Provided records:
------------------------

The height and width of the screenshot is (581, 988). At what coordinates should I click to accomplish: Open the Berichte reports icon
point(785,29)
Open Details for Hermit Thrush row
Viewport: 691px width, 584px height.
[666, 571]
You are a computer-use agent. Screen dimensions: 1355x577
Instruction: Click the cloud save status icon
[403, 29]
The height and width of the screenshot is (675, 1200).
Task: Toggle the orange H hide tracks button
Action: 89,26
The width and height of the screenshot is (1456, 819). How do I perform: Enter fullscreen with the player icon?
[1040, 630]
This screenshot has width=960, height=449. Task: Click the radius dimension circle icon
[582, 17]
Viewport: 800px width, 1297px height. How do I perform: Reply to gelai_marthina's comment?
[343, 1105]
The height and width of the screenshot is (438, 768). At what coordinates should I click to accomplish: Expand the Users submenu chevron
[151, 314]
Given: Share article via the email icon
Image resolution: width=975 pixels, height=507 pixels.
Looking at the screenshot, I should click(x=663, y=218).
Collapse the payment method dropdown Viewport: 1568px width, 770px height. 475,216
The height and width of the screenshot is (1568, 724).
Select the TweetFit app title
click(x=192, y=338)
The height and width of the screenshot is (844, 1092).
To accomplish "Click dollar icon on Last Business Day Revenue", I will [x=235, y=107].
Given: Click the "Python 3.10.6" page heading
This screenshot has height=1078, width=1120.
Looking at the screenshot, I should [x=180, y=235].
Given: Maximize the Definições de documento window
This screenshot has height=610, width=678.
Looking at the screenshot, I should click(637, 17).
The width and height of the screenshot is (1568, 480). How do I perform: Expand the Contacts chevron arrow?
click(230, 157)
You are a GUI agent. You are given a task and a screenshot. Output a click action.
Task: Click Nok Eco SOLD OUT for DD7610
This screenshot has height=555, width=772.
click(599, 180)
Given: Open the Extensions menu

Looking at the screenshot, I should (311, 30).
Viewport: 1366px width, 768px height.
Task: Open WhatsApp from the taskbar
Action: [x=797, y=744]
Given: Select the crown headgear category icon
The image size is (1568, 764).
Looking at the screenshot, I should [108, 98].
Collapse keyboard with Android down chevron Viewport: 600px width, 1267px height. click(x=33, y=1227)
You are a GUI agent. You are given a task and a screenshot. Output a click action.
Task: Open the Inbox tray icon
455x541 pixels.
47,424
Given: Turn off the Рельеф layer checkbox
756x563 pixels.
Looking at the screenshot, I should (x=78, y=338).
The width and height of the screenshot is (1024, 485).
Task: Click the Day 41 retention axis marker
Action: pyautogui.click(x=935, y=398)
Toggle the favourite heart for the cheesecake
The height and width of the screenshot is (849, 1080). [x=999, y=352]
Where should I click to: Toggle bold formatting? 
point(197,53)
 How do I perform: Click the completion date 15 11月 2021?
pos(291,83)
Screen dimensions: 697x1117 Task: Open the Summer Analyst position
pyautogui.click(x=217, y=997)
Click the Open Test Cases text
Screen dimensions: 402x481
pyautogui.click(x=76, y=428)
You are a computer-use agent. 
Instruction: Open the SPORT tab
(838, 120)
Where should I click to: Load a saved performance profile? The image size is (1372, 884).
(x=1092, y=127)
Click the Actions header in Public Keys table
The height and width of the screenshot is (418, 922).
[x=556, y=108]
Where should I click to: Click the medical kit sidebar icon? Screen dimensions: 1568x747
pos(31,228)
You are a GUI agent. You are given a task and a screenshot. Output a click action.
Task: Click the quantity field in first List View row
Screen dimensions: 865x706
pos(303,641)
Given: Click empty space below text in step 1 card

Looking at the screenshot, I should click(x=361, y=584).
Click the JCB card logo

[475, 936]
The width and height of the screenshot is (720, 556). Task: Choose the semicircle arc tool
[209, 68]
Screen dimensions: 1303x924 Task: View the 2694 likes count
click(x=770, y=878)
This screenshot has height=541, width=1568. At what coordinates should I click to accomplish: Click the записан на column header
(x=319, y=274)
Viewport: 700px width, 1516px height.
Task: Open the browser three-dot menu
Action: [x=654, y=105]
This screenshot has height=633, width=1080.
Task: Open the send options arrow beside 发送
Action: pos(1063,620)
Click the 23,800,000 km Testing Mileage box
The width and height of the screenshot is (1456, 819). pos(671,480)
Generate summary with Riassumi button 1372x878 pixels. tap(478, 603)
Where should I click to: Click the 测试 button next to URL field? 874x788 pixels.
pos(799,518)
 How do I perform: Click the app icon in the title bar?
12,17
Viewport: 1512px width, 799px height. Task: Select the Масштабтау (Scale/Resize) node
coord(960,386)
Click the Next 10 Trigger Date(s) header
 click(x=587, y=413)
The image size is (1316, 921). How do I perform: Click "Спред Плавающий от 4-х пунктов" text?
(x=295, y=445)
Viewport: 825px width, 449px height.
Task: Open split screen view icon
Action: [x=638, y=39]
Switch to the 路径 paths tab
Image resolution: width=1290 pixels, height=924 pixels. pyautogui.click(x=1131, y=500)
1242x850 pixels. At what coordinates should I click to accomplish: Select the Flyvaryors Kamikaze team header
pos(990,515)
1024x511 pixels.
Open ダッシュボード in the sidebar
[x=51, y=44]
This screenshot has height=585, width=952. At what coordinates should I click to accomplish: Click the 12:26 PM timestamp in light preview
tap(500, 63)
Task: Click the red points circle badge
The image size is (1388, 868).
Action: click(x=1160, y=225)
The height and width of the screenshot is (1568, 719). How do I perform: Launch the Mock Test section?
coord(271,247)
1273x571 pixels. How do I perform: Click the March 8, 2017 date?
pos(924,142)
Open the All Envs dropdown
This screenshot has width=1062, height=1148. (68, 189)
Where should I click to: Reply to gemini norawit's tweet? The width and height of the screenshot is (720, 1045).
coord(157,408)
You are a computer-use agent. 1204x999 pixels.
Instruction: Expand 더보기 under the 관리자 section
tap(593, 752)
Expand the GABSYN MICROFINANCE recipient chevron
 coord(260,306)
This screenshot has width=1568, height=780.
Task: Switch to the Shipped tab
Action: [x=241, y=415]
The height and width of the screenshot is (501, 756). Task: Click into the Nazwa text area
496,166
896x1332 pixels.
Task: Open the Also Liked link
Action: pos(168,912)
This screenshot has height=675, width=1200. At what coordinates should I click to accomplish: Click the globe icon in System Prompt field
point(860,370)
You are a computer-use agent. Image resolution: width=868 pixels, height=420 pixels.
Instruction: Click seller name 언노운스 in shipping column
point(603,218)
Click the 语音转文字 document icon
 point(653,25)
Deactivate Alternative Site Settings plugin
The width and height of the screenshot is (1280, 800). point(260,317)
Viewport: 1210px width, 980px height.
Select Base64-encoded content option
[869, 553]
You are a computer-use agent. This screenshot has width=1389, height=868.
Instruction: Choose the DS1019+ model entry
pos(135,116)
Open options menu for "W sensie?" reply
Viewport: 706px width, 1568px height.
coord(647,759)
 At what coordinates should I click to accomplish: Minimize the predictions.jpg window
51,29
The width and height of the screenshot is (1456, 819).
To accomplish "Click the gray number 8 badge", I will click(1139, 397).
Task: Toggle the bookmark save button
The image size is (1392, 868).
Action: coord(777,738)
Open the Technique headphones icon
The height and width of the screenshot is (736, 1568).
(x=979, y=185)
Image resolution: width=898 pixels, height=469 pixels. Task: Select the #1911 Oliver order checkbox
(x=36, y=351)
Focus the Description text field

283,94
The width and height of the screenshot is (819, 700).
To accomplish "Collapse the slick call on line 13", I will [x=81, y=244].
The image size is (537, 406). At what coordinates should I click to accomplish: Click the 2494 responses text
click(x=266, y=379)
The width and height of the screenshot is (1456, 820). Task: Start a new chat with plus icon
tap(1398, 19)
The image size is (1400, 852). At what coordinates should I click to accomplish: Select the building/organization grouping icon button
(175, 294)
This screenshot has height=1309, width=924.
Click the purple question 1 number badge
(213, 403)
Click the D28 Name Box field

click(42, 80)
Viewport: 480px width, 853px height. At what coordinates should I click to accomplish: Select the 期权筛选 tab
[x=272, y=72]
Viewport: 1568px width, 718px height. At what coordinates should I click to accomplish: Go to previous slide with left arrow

------------------------

Goal: Reproduce the records verbatim, from the line containing "Where should I click to: Load" up to and including the line containing "[x=556, y=108]".

Written response:
Where should I click to: Load a saved performance profile? The image size is (1372, 884).
(x=1092, y=127)
Click the Actions header in Public Keys table
The height and width of the screenshot is (418, 922).
[x=556, y=108]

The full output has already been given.